As a comparison to the suction feeding mechanics in aquatic environments, I investigated buccal pumping in an ontogenetic series of suspension feeding Xenopus laevis tadpoles (4-18 mm snout-vent length) by examining the morphology, kinematics, fluid flow, pressure generated in the buccal cavity, and effects of viscosity manipulation. Investigation of the dimensions of the feeding apparatus of Xenopus revealed that the feeding muscles exhibited strong negative allometry, indicating that larger tadpoles had relatively smaller muscles, while the mechanical advantage of those muscles did not change across the size range examined. Buccal volume and head width also exhibited negative allometry: smaller tadpoles had relatively wider heads and larger volumes. Tadpoles were imaged during buccal pumping to obtain kinematics of jaw and hyoid movements as well as fluid velocity.

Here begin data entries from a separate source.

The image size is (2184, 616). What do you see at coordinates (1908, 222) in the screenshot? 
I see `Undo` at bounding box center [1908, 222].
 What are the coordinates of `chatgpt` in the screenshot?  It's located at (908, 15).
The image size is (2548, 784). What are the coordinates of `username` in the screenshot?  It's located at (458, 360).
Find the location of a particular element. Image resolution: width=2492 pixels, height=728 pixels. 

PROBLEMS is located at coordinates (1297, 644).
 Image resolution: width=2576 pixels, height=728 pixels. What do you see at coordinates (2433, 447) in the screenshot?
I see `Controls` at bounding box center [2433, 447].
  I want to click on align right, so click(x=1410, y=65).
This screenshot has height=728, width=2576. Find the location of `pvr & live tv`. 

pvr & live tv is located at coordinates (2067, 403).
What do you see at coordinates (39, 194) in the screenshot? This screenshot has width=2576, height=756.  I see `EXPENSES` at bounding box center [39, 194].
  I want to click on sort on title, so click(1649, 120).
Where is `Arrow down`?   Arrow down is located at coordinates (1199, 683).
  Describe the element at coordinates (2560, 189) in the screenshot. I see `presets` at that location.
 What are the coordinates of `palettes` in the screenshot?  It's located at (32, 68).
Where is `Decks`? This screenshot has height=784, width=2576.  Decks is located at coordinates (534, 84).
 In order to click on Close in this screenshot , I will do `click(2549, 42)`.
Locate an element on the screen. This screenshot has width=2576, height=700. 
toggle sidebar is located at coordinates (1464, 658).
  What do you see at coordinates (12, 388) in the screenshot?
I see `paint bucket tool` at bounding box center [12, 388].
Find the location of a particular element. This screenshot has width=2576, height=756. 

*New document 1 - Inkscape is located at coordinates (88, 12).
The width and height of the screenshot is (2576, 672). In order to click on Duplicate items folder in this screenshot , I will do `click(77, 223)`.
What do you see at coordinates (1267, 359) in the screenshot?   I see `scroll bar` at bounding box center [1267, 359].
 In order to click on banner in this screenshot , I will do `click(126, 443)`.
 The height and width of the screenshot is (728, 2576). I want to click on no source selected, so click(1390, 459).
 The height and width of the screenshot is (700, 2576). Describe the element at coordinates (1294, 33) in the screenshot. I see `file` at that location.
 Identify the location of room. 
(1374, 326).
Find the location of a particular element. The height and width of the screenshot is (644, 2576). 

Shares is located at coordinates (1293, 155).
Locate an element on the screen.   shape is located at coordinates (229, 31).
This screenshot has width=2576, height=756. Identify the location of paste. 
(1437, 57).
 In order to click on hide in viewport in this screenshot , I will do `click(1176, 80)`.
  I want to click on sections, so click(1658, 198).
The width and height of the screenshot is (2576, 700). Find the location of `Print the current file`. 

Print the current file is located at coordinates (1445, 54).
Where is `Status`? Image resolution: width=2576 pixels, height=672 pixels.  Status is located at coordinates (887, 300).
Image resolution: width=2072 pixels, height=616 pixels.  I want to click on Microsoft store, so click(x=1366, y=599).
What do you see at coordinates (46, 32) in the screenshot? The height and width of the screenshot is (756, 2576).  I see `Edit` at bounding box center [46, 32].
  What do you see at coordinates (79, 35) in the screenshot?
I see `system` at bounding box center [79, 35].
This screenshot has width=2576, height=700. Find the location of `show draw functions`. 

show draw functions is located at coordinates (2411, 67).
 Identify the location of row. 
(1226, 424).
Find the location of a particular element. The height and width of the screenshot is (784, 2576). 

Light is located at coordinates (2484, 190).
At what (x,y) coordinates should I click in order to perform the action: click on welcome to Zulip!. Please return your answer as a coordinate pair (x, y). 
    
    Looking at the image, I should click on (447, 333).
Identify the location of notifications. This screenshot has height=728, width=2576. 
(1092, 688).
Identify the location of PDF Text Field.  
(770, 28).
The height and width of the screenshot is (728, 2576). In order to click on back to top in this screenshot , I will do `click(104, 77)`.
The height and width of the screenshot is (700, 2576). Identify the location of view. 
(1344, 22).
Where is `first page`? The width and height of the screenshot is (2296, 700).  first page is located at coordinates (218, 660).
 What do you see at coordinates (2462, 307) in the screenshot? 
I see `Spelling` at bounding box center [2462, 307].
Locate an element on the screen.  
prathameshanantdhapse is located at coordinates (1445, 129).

Scaling patterns were inconsistent with models of geometric growth, which predict that durations of movements are proportional to body length. Only scaling of maximum hyoid distance, duration of mouth closing, and duration of hyoid elevation could not be distinguished from isometry. The only negatively allometric variable was maximum gape distance. No effect of size was found for duration of mouth opening, duration of hyoid depression, and velocity of hyoid elevation. Velocity of mouth opening, velocity of mouth closing, and velocity of hyoid depression decreased with increasing size. Fluid velocity increased with size, and is best predicted by a piston model that includes head width and hyoid depression velocity. Reynolds number increased with size and spanned two flow regimes (laminar and intermediate) ranging from 2 to over 100. Pressure was found to be greatest in the smallest tadpoles and decreased as size increased, ranging from 2 kPa to 80 kPa. The viscosity of the water was altered to explore changes in body size, independent of development (higher viscosity mimicked smaller tadpole size). Viscosity manipulations had a significant effect on the kinematics. Xenopus initially increased velocity and distance of movements as viscosity increased, but these values declined as viscosity increased further. These results suggest that abiotic factors such as fluid viscosity may set a lower size limit on suspension feeding.